Pedro Sánchez announced at the press conference after the Council of Ministers held this Saturday an “extraordinary effort from the budget point of view”, more than 9,000 million euros between the 5,500 million of protection for homes and 3,600 million of reduction of taxes, a new package aimed, once again, at fighting inflation. The rise in prices, with a CPI of 8.7% year-on-year in May, has become an unexpected element of opposition that has not been contained by the Executive. The President of the Government assures that, were it not for his measures, current inflation would be 3.5 points higher, an estimate higher even than the last ones provided by the economic vice president, Nadia Calviño.
“The problem of inflation continues to affect families, companies, industries,” said Sánchez at the beginning of his speech. The cap on gas designed with Portugal and approved in Brussels is not containing the electricity bill in the proportion expected by the Government (barely a third of the range between 15% and 20% guaranteed by the Executive) and the The discount on fuel that all drivers enjoy already seems to fall short of some more exposed groups, such as truckers who meet this Sunday to shuffle whether they resume the stoppages.

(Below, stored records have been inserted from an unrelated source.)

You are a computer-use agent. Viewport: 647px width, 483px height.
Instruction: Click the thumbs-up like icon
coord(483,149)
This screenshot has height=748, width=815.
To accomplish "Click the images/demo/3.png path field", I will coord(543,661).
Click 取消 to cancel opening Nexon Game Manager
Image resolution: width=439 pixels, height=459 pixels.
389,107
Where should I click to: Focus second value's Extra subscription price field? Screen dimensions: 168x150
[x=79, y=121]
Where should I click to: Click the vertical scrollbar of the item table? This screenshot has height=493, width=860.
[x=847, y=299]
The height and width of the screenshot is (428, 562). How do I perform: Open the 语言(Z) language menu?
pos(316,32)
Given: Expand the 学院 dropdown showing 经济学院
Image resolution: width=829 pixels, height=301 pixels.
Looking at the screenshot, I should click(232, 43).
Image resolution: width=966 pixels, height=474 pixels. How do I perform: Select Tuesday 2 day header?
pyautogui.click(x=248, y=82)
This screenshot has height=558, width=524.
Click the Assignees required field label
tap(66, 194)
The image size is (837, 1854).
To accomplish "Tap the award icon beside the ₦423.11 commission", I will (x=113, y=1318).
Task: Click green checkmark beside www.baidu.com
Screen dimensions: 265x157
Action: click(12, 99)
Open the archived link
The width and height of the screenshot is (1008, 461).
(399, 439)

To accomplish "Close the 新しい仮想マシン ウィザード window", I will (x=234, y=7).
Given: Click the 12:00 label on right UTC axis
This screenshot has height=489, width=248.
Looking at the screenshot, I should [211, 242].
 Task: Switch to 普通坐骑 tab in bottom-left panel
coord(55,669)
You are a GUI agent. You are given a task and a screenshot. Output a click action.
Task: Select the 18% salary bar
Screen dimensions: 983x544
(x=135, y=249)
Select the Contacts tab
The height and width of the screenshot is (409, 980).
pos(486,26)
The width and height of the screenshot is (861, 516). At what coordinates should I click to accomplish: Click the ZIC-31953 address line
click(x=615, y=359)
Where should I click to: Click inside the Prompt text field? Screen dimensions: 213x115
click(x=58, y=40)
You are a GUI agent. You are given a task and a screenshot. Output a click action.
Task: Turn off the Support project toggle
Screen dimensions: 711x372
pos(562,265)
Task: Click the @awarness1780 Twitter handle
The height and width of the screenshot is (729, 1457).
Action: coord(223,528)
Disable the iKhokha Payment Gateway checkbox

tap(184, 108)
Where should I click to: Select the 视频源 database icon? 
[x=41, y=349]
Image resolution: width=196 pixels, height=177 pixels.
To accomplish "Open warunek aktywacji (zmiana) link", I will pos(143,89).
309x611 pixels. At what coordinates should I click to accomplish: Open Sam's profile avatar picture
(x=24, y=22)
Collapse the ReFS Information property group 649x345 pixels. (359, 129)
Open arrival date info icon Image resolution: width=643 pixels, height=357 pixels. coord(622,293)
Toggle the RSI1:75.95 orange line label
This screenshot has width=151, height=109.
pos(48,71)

In addition, the Government is “designing a new tax that will tax the extraordinary profits of energy companies”, as advocated by United We Can. Yolanda Díaz has requested “an extra contribution” for the electricity and oil companies with an increase of “10 points” in the type of companies “to raise between 1,500 million and 2,000 million euros,” according to the second vice president in her account. Twitter. At the moment, the tax does not exist and it is not known how it will be articulated, but in one way or another it will be in force next year, Sánchez guaranteed. In fact, although the tax will be payable from January 1, 2023, it will affect the benefits harvested in 2022, as EL MUNDO has already published.
Faced with criticism from the Minister of Labor for the “exorbitant benefits at the expense of the people” that energy companies would be obtaining, Sánchez already stressed this Thursday at the European Council in Brussels that he would seek “selective tax rebates, specific aid to affected sectors, such as transportation and primary activity”.
From the Department of the Treasury, an express examination of the possibilities of this new pit has been made to the energy companies, which since last September have already reduced their extraordinary benefits in incorporated or renewed contracts. In the department of María Jesús Montero they accepted the tax change, but they have been ruling out any haste, fearing that a crack in the regulations would lead the affected companies to take the measure to court. Finally, the president has announced that there will be a bill for this new tax to come into force on January 1, 2023. “The burdens of this painful situation must be distributed fairly,” the president has sentenced. In other words, the times requested by Montero will be respected, but Diaz’s request is compromised.
Among those “selective tax rebates” for which Sánchez advocates, the drop in VAT on electricity from 10% to 5% does not seem to fit, which will affect consumers with any type of income, high or low, and which the president has definitely put on the table this Saturday. In fact, in United We Can and in a large part of the PSOE, this tax reduction that was already proposed by Alberto Núñez Feijóo does not arouse special sympathy.
“We are reducing the taxes linked to the electricity bill by 80%,” said Sánchez. The reduction of VAT from 10% to 5% should mean savings of 220 million euros each quarter for citizens, and, also according to the calculations of the Executive, the savings from the initial 21% VAT would reach 600 million each quarter . The tax reduction in electricity would reach 1,800 million quarterly if the still valid reduction in the special tax on electricity (at the minimum allowed of 0.5%) and the abolition of the tax on the value of electricity production (which was of 7%).
Nor are there “selective” intentions in the discount of 20 cents on fuel, on which the Government has been maintaining the difficulty of making the “income bias” that Díaz demands at gas stations. The European Commission, the IMF, the ECB, the Bank of Spain and the CES have spoken in line with Díaz, although other countries such as France, which was one of the models for the Sánchez Executive, applied these aids in a similar way to the Spanish. The Executive has repeatedly stated that it needed an “agile” way to grant the discount, but it has been applied for two months and it does not seem that it will be reconfigured to focus on the less wealthy classes.
Already on Thursday, the president announced that the extension of the anti-crisis decree for the war in Ukraine would be extended until the end of the year, a longer period that tries to adapt to the prolongation of the conflict and the few encouraging economic derivatives: inflation is irremediably contagious (the core figure that excludes electricity and food reached 4.9% year-on-year in May) and growth is slowing down (0.2% increase in GDP in the first quarter of the year compared to the 0.3% expected), with the consequent risk of stagflation that leaves central banks in a difficult position. The ECB has already had to raise interest rates to try to contain the price escalation, although at the same time it has guaranteed the flexible reinvestment of pandemic-enabled bonds in order to cover indebted countries that generate little investor confidence. There are those from the south, such as Italy and, of course, Spain.